Synopsis While on a flight from Canada to Portugal, a chafing fuel line to the right engine of the A330 aircraft sprung a substantial leak, and started losing fuel at a very rapid rate from the right main fuel tank. The automatic fuel balancing mechanisms attempted to compensate for the fuel imbalance by pumping fuel out of the reserve tank (in the tail of the aircraft) into the right tank - which then disappeared out the leak. The crew's first indication of the problem was through anomalous oil system indications via the ECAM display screen; they spent time trying to figure this out. When the fuel imbalance reached three tonnes differential with the left tank (by which time not only had three tonnes disappeared, but also the five tonnes transferred from the tail tank, for a total of 8 tonnes, or about 1.5 hours flying time at cruise), the crew saw the fuel-imbalance page on the ECAM. According to the final report, they did not believe what they saw, because it was so anomalous, and took it to be a display or sensor error. Over a half an hour later, one engine flamed out, followed shortly by the other. The aircraft glided over 80 nautical miles to a dead-stick landing on a military airfield in the Azores Islands, demonstrating superior handling skills by the crew. No one was hurt. Would that all such serious problems could have such happy endings.
Before the final report was delivered, there was considerable conjecture as to why the crew had mishandled the incident for so long; why, for example, they had not turned off the main tank crossfeed switch to prevent the left main tank fuel going into the right main tank and also streaming out through the leak. I looked at the Operating Manual pages related to the phenomenon, and observed that the logic appeared to be tortuous. I gave a talk on it to the Bluecoat Annual Seminar in October 2001, held at the BMI training facilities in West Drayton, near London Heathrow airport. There is an incomplete write-up, Air Transat Flight 236: The Azores Glider (PDF).
The Final Report (PDF) makes interesting reading. It is also available from www.GPIAA-portugal-report.com.
The A330 and A340 fuel reporting systems are reported to be amongst the most accurate in aviation. The automatic fuel balancing regime is also very sophisticated. Pilots have told me that the crew of such airplanes could expect never to see the fuel imbalance page on the ECAM during their careers. A fuel imbalance is, however, the first sign of a fuel leak.

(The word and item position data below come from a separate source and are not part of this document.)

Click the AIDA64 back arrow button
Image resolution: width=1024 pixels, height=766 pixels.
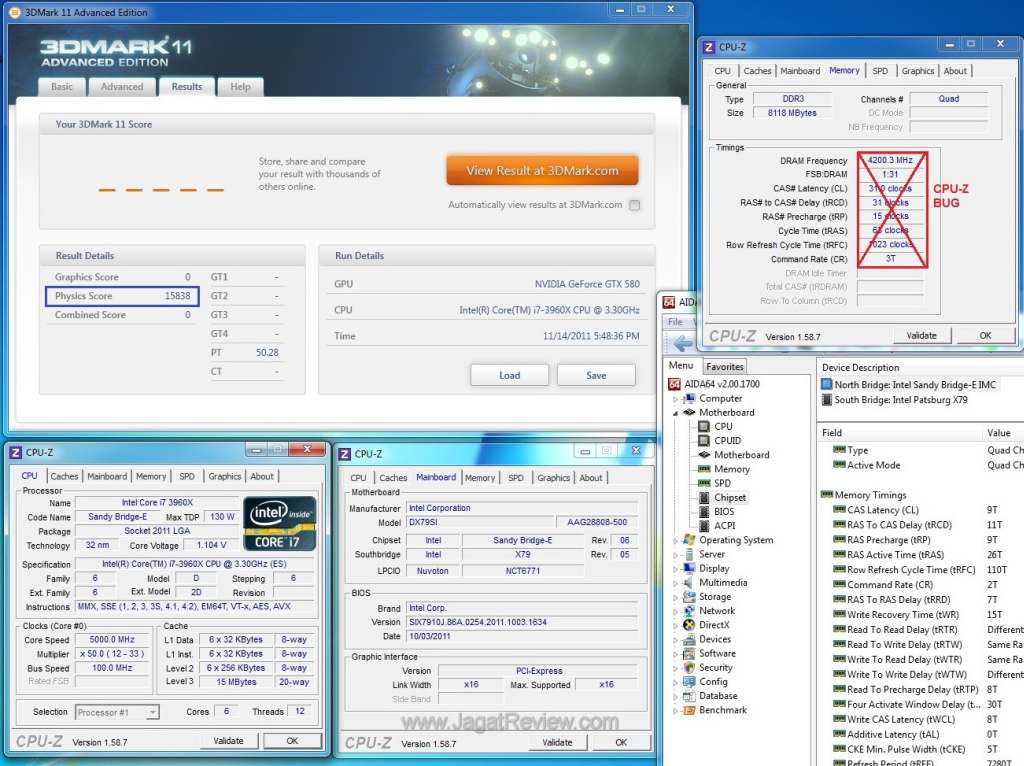[684, 344]
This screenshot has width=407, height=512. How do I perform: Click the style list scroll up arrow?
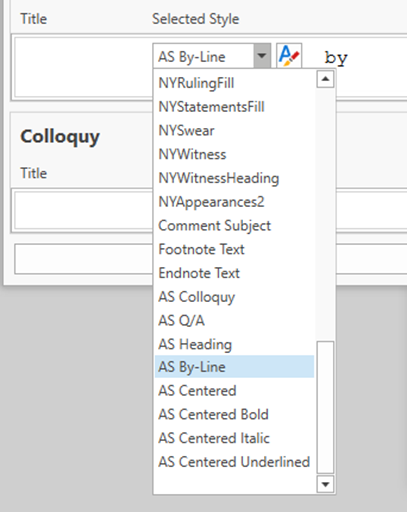click(x=325, y=79)
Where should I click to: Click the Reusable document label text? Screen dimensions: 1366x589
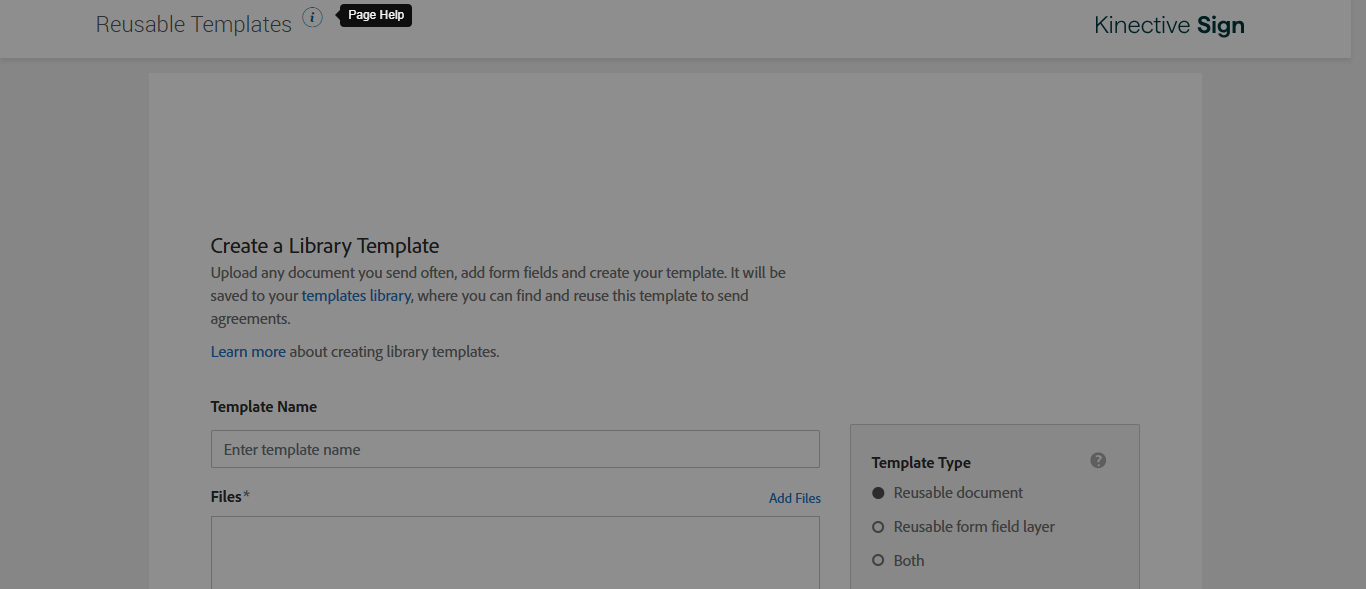pyautogui.click(x=958, y=493)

Besides the infelicity of the Ops Manual logic (which played no role in the incident; the crew performed the procedures from memory), one could wonder why the classical equation Fuel on Board = Fuel at Takeoff - Fuel Used is not calculated by the monitoring software, and the crew warned directly of a fuel leak when it no longer checks out. I understand from manufacturer sources that such a facility has been implemented.
One feature of this incident stands out. I had been inclined to think that the one really new error mode introduced with "electric airplanes" is mode confusion, the phenomenon whereby the crew is unsure in what "mode" the autopilot, or the airplane flight controls, are operating. Is one expecting altitude capture? Correctly? Is one expected flight envelope protection? Or will the airplane stall if full aft stick is maintained? Is rate-of-descent commanded, or angle of descent? This incident highlights another mode of human error. The crew was presented with correct information about the state of their aircraft. They concluded that it was more likely to be a sensor or an information-system anomaly than to represent the reality of the situation, and worked with that conclusion for over half an hour until reality made itself felt with an engine flame-out. The crew were probably right: a sensor or infosystem malfunction is probably more likely than a massive fuel leak. Sensor and system malfunctions have occurred with this fuel sensing system before (see, for example, the A340 incident in this compendium), and a massive fuel leak never has. That decision was therefore rational - but also wrong.
So we have the following phenomenon: the ECAM indicates situation X; an occurrence of situation X is a priori less likely than a faulty indication of X; but X is in fact happening. I shall coin the phrase "state diversion" for the circumstance in which a crew is led to believe that one state (faulty presentation of data) is more likely than another (that the sensorics indicate the true but improbable state). State diversion increases in frequency with the complexity of systems, and indeed is mostly a rational response. But mistaken state diversion - when X is real, no matter how unlikely - can be deadly, as it almost was for this flight. We can add mistaken state diversion to mode confusion as a human error type new to the highly automated digitally-controlled systems prevalent on modern aircraft.
There were some short notes in the RISKS Forum about this incident. John Johnson wrote Air Transat emergency landing in Risks 21.93 on 5 March, 2002, and I wrote Air Transat Incident, 24 August 2001 a week later.